(Stored items from a collection)
****************************************

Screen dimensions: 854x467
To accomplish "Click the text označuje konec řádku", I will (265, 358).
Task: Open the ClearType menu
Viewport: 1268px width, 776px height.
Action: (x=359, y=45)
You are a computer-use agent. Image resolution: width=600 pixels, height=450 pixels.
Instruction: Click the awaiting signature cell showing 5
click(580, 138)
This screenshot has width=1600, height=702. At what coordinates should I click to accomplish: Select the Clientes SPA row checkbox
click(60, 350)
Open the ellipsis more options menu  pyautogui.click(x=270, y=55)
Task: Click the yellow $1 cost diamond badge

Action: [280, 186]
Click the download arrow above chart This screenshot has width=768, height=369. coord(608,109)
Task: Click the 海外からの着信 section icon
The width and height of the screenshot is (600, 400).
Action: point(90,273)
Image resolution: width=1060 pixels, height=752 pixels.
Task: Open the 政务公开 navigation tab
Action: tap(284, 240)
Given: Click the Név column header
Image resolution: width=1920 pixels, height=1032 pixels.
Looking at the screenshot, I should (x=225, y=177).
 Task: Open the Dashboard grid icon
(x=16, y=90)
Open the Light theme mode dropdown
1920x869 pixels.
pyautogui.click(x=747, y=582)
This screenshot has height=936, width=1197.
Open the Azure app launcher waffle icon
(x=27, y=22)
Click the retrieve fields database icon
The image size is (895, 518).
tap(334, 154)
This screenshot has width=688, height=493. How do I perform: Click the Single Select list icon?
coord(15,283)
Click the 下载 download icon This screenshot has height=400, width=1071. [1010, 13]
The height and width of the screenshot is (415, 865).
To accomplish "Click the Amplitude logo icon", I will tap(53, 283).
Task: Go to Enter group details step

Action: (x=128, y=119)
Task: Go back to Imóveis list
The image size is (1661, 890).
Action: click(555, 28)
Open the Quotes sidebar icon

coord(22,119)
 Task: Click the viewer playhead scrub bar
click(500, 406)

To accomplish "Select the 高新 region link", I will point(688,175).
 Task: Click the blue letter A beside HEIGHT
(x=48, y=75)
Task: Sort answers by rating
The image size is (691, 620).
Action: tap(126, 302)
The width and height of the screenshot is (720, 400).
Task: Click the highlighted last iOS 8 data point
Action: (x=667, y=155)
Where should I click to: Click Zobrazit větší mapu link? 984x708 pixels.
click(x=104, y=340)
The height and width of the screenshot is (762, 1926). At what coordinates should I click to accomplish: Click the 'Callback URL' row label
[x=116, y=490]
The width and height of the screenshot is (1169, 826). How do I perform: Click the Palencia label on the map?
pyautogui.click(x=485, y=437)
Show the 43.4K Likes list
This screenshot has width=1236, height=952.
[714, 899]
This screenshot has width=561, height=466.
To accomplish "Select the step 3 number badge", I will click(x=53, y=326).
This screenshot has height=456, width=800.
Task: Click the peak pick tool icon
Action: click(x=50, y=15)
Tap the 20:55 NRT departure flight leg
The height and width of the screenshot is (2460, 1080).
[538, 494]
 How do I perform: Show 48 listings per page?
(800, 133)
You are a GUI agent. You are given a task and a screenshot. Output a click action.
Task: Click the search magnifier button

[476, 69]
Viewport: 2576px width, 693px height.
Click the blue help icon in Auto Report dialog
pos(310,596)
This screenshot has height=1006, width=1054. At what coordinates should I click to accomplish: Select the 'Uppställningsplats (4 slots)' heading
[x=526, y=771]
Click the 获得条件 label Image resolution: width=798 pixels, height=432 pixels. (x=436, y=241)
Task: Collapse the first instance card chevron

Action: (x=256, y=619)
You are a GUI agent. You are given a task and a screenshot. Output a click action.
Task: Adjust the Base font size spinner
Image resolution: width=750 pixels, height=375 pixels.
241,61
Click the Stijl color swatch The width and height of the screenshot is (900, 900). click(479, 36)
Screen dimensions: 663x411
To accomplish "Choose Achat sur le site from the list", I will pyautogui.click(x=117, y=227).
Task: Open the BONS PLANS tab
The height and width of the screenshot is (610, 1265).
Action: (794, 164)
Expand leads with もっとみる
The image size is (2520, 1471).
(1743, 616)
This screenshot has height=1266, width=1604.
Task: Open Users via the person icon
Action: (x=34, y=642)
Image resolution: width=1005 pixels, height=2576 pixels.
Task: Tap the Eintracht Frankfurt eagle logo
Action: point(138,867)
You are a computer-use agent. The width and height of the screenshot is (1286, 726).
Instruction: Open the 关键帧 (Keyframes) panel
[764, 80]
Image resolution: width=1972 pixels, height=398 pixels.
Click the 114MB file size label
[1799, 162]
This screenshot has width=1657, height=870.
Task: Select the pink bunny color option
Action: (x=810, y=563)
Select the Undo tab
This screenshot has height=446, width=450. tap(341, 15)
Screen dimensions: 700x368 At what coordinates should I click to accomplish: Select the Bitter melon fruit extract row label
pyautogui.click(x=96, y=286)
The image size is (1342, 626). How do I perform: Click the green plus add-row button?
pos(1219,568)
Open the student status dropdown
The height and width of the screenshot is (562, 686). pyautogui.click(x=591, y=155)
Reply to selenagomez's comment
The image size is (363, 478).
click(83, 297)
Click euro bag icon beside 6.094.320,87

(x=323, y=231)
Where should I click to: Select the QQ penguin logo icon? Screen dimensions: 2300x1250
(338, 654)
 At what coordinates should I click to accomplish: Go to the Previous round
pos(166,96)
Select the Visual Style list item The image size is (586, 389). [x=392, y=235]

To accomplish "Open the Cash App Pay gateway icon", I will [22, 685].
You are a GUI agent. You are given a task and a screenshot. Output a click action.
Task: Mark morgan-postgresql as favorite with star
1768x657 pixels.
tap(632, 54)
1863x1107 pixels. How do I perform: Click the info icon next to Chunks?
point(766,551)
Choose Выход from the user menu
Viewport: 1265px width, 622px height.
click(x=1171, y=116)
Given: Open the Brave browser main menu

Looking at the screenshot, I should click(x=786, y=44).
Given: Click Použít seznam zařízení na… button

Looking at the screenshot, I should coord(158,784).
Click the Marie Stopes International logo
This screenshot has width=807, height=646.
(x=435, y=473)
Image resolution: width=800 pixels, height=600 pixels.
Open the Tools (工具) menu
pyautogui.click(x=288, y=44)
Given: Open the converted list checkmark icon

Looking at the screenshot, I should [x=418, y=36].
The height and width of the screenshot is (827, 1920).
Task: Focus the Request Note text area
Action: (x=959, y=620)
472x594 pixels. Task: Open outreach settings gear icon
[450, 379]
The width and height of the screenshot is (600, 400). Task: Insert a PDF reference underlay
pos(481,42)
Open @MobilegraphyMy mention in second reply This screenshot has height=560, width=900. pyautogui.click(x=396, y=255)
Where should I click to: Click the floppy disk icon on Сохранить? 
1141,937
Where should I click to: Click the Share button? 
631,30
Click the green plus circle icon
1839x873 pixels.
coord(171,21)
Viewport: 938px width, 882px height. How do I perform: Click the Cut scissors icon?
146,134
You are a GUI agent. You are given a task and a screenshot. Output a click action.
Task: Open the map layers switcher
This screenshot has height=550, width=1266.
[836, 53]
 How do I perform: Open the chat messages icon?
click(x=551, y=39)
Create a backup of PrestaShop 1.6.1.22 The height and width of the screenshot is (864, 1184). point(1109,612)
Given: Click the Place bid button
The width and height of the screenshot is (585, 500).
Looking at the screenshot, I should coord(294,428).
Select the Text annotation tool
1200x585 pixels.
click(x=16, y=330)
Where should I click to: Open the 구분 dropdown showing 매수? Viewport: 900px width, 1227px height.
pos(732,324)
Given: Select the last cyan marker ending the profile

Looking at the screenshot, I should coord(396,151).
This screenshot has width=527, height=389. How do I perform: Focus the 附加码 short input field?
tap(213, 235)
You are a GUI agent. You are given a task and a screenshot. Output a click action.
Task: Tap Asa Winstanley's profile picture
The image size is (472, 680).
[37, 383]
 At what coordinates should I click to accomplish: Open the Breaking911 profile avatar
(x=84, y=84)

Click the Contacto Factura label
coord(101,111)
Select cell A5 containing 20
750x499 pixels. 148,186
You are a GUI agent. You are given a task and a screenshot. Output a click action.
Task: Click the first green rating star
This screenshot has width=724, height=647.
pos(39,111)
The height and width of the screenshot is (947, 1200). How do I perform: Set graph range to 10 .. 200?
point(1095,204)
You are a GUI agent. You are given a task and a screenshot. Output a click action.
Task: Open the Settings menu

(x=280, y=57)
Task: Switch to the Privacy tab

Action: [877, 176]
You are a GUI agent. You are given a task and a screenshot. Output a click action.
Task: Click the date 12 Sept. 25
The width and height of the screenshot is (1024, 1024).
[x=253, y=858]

****************************************

WHAT TO PRODUCE →
All lines of the entries containing the string "download" must be shown in full.

RESPONSE →
Click the download arrow above chart This screenshot has width=768, height=369. coord(608,109)
Click the 下载 download icon This screenshot has height=400, width=1071. [1010, 13]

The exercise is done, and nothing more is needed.